## AUFGABEN
[1] Beantworten Sie anhand des Urteilsauszugs zur Anwaltshaftung:
(a) Was verlangt die Klägerin von den beklagten Rechtsanwälten?
(b) Wann und zu welchem Zweck wurde die Zedentin gegründet?
(c) An welchem Datum schloss die IMM mit der Werft den vorläufigen Schiffbauvertrag?
[2] Führen Sie den Urteilsauszug zur Anwaltshaftung im Anschluss an seinen letzten Satz weiter.

## TEXTAUSZUG
● ● ● ● ● ● ●
Tatbestand
Die Klägerin, eine Gesellschaft schweizerischen Rechts, verlangt aus abgetretenem Recht von den beklagten Rechtsanwälten Schadensersatz wegen Verletzung anwaltlicher Pflichten.
Die l Gesellschaft I M O C die der Klägerin am 22. Mai 1979 ihre gegen die Beklagten bestehenden Ansprüche abgetreten hat (im folgenden Zedentin genannt), wurde im August 1974 zu dem Zweck gegründet, ein Schiff zu bereedern. Sie ist wirtschaftlich der in Genf ansässigen Reederei "I M M" (im folgenden IMM genannt) verbunden und hatte ferner Beziehungen zu der I M M C mit Sitz in M (L). Bereits am 9. Juli 1974 hatte die IMM, handelnd "on account of a L C to be nominated" mit der H Deutsche Werft AG (im folgenden Werft genannt) einen vorläufigen Schiffbauvertrag geschlossen, der durch einen am 23. Juli 1974 zwischen der I M C "or its Nominee" und der Werft geschlossenen Vertrag ersetzt wurde.
● ● ● ● ● ● ●
## GEGEBENE EINTRÄGE
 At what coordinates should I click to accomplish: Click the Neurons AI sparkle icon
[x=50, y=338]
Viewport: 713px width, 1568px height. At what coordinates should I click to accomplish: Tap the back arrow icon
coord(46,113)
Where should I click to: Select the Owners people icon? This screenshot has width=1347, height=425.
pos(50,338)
● ● ● ● ● ● ●
## LÖSUNGEN
[1]
(a) Schadensersatz aus abgetretenem Recht wegen Verletzung anwaltlicher Pflichten.
(b) Im August 1974, um ein Schiff zu bereedern.
(c) Am 9. Juli 1974.

[2]
In Nr. 18 des Vertrages war folgendes vereinbart:
"Arbitration
(1) Disputes arising on the interpretation and execution of this Contract shall first tried to be settled by negotiations. If such settlement proves te be impossible the disputes shall be referred to three Arbitrators in Hamburg for making an award ...
(2) The arbitration tribunal thus constituted to determine its own procedure, to give parties the opportunity to state their case orally in at least one hearing, to render the award, to state the reasons and to dicide on costs.
(3) The award of the arbitration tribunal to be final and binding on both parties."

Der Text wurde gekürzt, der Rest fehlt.